• [DIRECTIONS] Switch "thumbnail" to "preview image" in the listing below, starting with the line that contains "Screen dimensions: 784x1568" and going on through the end of the listing. Give only those lines, unchanged apart from that switch, and omit the pictures.

* BEGIN GIVEN ENTRIES *

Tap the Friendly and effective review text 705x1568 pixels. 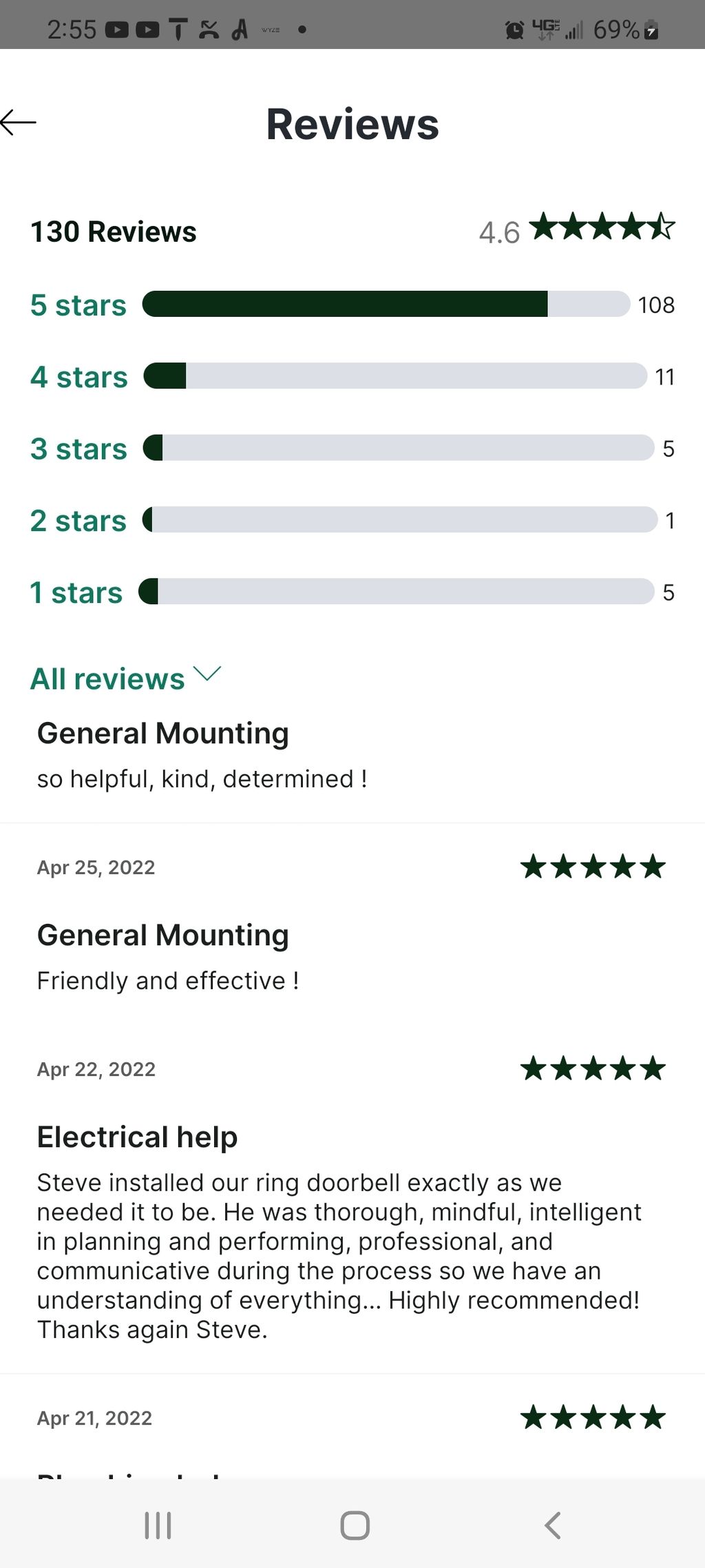(168, 980)
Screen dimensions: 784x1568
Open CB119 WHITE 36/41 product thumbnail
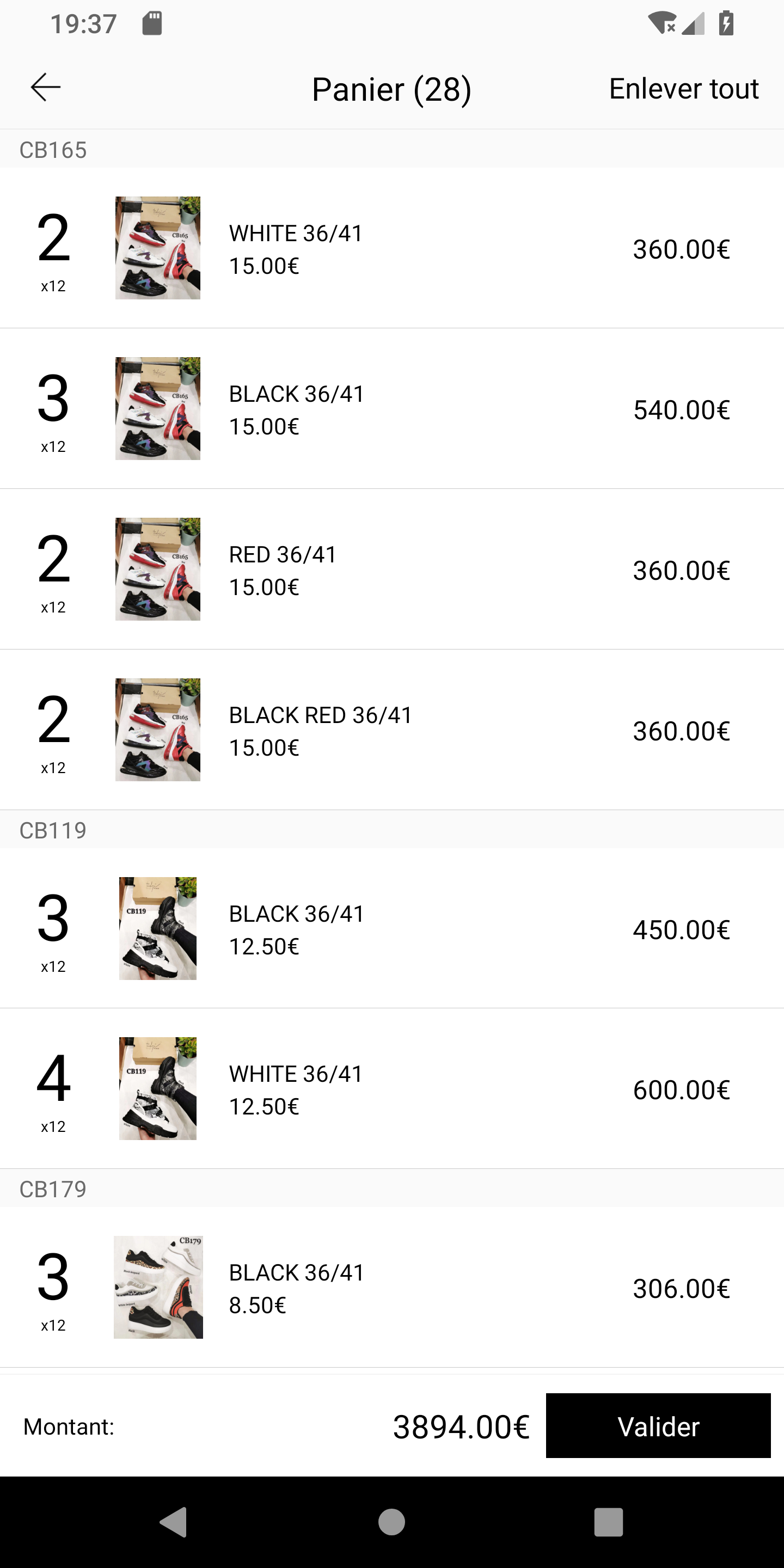158,1088
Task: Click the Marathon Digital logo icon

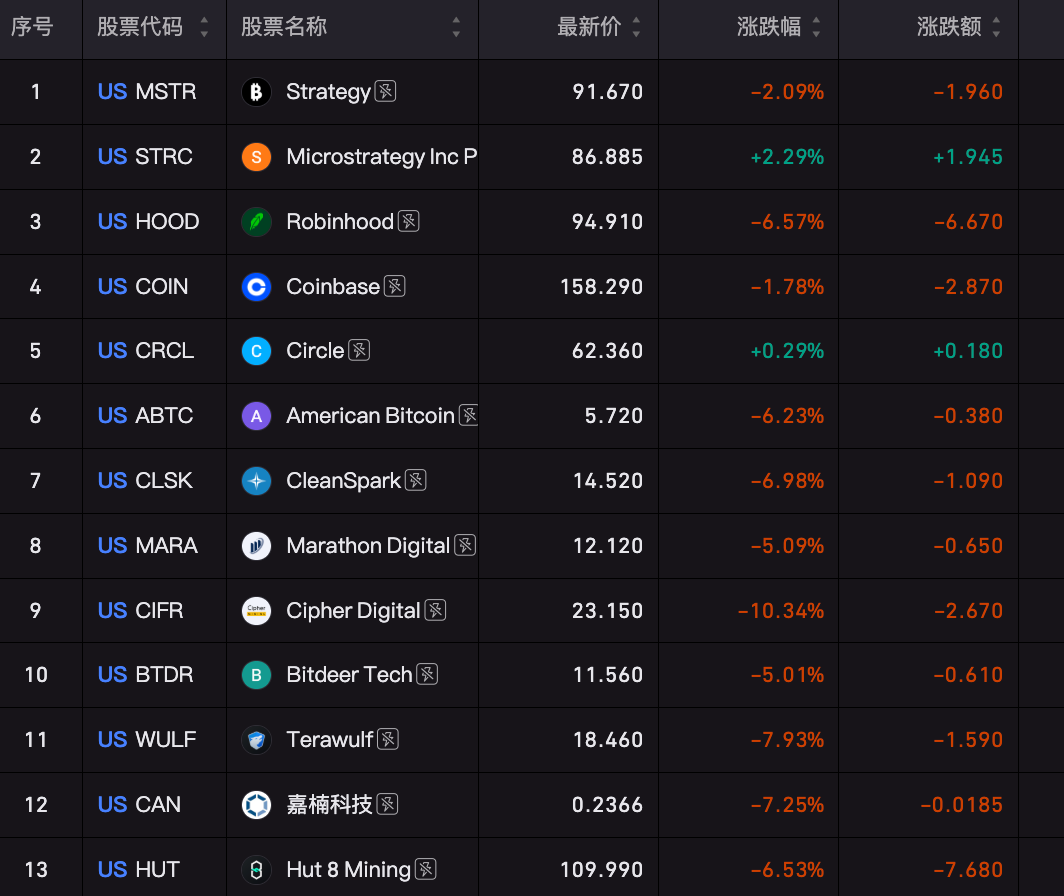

* END GIVEN ENTRIES *

• [TASK OUTPUT]
Screen dimensions: 784x1568
Open CB119 WHITE 36/41 product preview image
158,1088
Task: Click the Marathon Digital logo icon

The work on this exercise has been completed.